[[ Data to examine, beginning ]]

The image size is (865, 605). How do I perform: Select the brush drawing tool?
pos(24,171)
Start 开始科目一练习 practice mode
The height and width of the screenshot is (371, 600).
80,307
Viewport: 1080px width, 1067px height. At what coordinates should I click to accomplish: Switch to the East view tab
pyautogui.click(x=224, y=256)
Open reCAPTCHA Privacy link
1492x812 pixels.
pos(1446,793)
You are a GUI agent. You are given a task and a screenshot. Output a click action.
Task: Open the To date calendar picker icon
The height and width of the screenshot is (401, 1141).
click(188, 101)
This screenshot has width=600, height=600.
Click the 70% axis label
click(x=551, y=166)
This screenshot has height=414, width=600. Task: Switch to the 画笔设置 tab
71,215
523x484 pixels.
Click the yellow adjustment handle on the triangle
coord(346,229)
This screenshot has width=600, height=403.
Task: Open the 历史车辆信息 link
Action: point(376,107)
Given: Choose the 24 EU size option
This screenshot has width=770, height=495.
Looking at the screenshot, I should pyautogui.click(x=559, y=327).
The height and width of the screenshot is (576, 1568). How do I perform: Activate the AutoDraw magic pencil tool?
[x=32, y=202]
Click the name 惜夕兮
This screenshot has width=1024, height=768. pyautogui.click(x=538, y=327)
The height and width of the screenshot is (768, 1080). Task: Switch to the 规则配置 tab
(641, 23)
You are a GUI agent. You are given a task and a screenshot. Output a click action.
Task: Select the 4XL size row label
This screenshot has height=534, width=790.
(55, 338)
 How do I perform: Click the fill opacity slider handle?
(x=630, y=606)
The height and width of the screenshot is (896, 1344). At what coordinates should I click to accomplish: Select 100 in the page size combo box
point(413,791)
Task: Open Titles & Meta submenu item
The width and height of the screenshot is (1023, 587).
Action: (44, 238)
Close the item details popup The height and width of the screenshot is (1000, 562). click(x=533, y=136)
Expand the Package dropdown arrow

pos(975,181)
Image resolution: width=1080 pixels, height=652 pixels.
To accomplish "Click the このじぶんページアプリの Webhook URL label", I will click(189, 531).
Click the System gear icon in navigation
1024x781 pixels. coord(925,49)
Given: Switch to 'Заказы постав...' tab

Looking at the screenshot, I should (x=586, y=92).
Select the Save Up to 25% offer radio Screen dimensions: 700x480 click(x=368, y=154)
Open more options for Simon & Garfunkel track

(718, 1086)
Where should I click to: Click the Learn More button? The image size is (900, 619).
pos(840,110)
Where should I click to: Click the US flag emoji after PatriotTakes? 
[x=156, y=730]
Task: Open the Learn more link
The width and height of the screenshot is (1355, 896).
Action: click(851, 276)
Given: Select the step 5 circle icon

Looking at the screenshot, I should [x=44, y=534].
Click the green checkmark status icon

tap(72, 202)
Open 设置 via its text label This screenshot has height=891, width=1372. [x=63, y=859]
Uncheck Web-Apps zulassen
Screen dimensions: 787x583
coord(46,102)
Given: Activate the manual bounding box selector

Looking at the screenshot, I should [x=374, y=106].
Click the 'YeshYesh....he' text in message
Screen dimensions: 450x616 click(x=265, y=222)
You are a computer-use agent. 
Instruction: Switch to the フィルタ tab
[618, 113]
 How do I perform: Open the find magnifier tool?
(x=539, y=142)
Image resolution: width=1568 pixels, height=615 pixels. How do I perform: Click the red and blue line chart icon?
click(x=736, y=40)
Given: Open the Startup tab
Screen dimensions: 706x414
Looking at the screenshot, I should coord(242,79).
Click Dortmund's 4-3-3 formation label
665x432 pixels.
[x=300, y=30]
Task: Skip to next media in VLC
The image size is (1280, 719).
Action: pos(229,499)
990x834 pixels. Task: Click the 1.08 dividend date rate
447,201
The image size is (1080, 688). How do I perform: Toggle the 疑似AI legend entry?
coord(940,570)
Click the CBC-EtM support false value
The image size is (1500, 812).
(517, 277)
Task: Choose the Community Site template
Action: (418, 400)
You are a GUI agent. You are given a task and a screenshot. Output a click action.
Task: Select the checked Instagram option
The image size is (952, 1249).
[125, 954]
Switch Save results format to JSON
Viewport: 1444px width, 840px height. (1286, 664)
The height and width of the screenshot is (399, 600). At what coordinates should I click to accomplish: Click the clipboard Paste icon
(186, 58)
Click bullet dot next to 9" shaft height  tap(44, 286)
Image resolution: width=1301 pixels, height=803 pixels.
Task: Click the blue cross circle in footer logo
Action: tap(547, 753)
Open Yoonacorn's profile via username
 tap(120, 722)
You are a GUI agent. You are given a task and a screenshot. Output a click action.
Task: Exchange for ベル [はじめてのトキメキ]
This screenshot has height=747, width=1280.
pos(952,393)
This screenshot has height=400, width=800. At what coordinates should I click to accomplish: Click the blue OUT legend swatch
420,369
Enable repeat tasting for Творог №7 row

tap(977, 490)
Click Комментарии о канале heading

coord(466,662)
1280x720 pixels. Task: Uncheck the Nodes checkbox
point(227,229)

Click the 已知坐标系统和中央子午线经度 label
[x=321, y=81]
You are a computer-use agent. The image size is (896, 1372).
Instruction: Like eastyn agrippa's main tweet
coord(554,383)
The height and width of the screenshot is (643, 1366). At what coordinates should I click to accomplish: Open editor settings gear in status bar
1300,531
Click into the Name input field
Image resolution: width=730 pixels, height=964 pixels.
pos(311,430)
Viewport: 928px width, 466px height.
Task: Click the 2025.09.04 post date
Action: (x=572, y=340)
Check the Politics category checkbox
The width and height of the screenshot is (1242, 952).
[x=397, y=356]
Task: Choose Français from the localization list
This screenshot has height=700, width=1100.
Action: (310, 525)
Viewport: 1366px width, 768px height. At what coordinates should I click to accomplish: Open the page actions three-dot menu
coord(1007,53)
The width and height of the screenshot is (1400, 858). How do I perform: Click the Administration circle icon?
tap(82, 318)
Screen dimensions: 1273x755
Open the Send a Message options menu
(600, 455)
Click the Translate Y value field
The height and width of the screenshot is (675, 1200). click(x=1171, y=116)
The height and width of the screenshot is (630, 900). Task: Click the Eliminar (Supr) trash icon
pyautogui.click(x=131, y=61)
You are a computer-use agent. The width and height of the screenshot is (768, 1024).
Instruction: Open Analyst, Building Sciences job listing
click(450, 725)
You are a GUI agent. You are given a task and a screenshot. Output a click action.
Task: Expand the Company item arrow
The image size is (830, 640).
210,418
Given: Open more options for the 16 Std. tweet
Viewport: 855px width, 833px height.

[[ Data to examine, end ]]

(Task):
Each entry in the listing is to be copied exactly.

(Your solution):
The image size is (865, 605). How do I perform: Select the brush drawing tool?
pos(24,171)
Start 开始科目一练习 practice mode
The height and width of the screenshot is (371, 600).
80,307
Viewport: 1080px width, 1067px height. At what coordinates should I click to accomplish: Switch to the East view tab
pyautogui.click(x=224, y=256)
Open reCAPTCHA Privacy link
1492x812 pixels.
pos(1446,793)
You are a GUI agent. You are given a task and a screenshot. Output a click action.
Task: Open the To date calendar picker icon
The height and width of the screenshot is (401, 1141).
click(188, 101)
This screenshot has width=600, height=600.
Click the 70% axis label
click(x=551, y=166)
This screenshot has height=414, width=600. Task: Switch to the 画笔设置 tab
71,215
523x484 pixels.
Click the yellow adjustment handle on the triangle
coord(346,229)
This screenshot has width=600, height=403.
Task: Open the 历史车辆信息 link
Action: point(376,107)
Given: Choose the 24 EU size option
This screenshot has width=770, height=495.
Looking at the screenshot, I should pyautogui.click(x=559, y=327).
The height and width of the screenshot is (576, 1568). How do I perform: Activate the AutoDraw magic pencil tool?
[x=32, y=202]
Click the name 惜夕兮
This screenshot has width=1024, height=768. pyautogui.click(x=538, y=327)
The height and width of the screenshot is (768, 1080). Task: Switch to the 规则配置 tab
(641, 23)
You are a GUI agent. You are given a task and a screenshot. Output a click action.
Task: Select the 4XL size row label
This screenshot has height=534, width=790.
(55, 338)
 How do I perform: Click the fill opacity slider handle?
(x=630, y=606)
The height and width of the screenshot is (896, 1344). At what coordinates should I click to accomplish: Select 100 in the page size combo box
point(413,791)
Task: Open Titles & Meta submenu item
The width and height of the screenshot is (1023, 587).
Action: (44, 238)
Close the item details popup The height and width of the screenshot is (1000, 562). click(x=533, y=136)
Expand the Package dropdown arrow

pos(975,181)
Image resolution: width=1080 pixels, height=652 pixels.
To accomplish "Click the このじぶんページアプリの Webhook URL label", I will click(189, 531).
Click the System gear icon in navigation
1024x781 pixels. coord(925,49)
Given: Switch to 'Заказы постав...' tab

Looking at the screenshot, I should (x=586, y=92).
Select the Save Up to 25% offer radio Screen dimensions: 700x480 click(x=368, y=154)
Open more options for Simon & Garfunkel track

(718, 1086)
Where should I click to: Click the Learn More button? The image size is (900, 619).
pos(840,110)
Where should I click to: Click the US flag emoji after PatriotTakes? 
[x=156, y=730]
Task: Open the Learn more link
The width and height of the screenshot is (1355, 896).
Action: click(851, 276)
Given: Select the step 5 circle icon

Looking at the screenshot, I should [x=44, y=534].
Click the green checkmark status icon

tap(72, 202)
Open 设置 via its text label This screenshot has height=891, width=1372. [x=63, y=859]
Uncheck Web-Apps zulassen
Screen dimensions: 787x583
coord(46,102)
Given: Activate the manual bounding box selector

Looking at the screenshot, I should [x=374, y=106].
Click the 'YeshYesh....he' text in message
Screen dimensions: 450x616 click(x=265, y=222)
You are a computer-use agent. 
Instruction: Switch to the フィルタ tab
[618, 113]
 How do I perform: Open the find magnifier tool?
(x=539, y=142)
Image resolution: width=1568 pixels, height=615 pixels. How do I perform: Click the red and blue line chart icon?
click(x=736, y=40)
Given: Open the Startup tab
Screen dimensions: 706x414
Looking at the screenshot, I should coord(242,79).
Click Dortmund's 4-3-3 formation label
665x432 pixels.
[x=300, y=30]
Task: Skip to next media in VLC
The image size is (1280, 719).
Action: pos(229,499)
990x834 pixels. Task: Click the 1.08 dividend date rate
447,201
The image size is (1080, 688). How do I perform: Toggle the 疑似AI legend entry?
coord(940,570)
Click the CBC-EtM support false value
The image size is (1500, 812).
(517, 277)
Task: Choose the Community Site template
Action: (418, 400)
You are a GUI agent. You are given a task and a screenshot. Output a click action.
Task: Select the checked Instagram option
The image size is (952, 1249).
[125, 954]
Switch Save results format to JSON
Viewport: 1444px width, 840px height. (1286, 664)
The height and width of the screenshot is (399, 600). At what coordinates should I click to accomplish: Click the clipboard Paste icon
(186, 58)
Click bullet dot next to 9" shaft height  tap(44, 286)
Image resolution: width=1301 pixels, height=803 pixels.
Task: Click the blue cross circle in footer logo
Action: tap(547, 753)
Open Yoonacorn's profile via username
 tap(120, 722)
You are a GUI agent. You are given a task and a screenshot. Output a click action.
Task: Exchange for ベル [はじめてのトキメキ]
This screenshot has height=747, width=1280.
pos(952,393)
This screenshot has height=400, width=800. At what coordinates should I click to accomplish: Click the blue OUT legend swatch
420,369
Enable repeat tasting for Творог №7 row

tap(977, 490)
Click Комментарии о канале heading

coord(466,662)
1280x720 pixels. Task: Uncheck the Nodes checkbox
point(227,229)

Click the 已知坐标系统和中央子午线经度 label
[x=321, y=81]
You are a computer-use agent. The image size is (896, 1372).
Instruction: Like eastyn agrippa's main tweet
coord(554,383)
The height and width of the screenshot is (643, 1366). At what coordinates should I click to accomplish: Open editor settings gear in status bar
1300,531
Click into the Name input field
Image resolution: width=730 pixels, height=964 pixels.
pos(311,430)
Viewport: 928px width, 466px height.
Task: Click the 2025.09.04 post date
Action: (x=572, y=340)
Check the Politics category checkbox
The width and height of the screenshot is (1242, 952).
[x=397, y=356]
Task: Choose Français from the localization list
This screenshot has height=700, width=1100.
Action: (310, 525)
Viewport: 1366px width, 768px height. At what coordinates should I click to accomplish: Open the page actions three-dot menu
coord(1007,53)
The width and height of the screenshot is (1400, 858). How do I perform: Click the Administration circle icon?
tap(82, 318)
Screen dimensions: 1273x755
Open the Send a Message options menu
(600, 455)
Click the Translate Y value field
The height and width of the screenshot is (675, 1200). click(x=1171, y=116)
The height and width of the screenshot is (630, 900). Task: Click the Eliminar (Supr) trash icon
pyautogui.click(x=131, y=61)
You are a computer-use agent. The width and height of the screenshot is (768, 1024).
Instruction: Open Analyst, Building Sciences job listing
click(450, 725)
You are a GUI agent. You are given a task and a screenshot. Output a click action.
Task: Expand the Company item arrow
The image size is (830, 640).
210,418
Given: Open more options for the 16 Std. tweet
Viewport: 855px width, 833px height.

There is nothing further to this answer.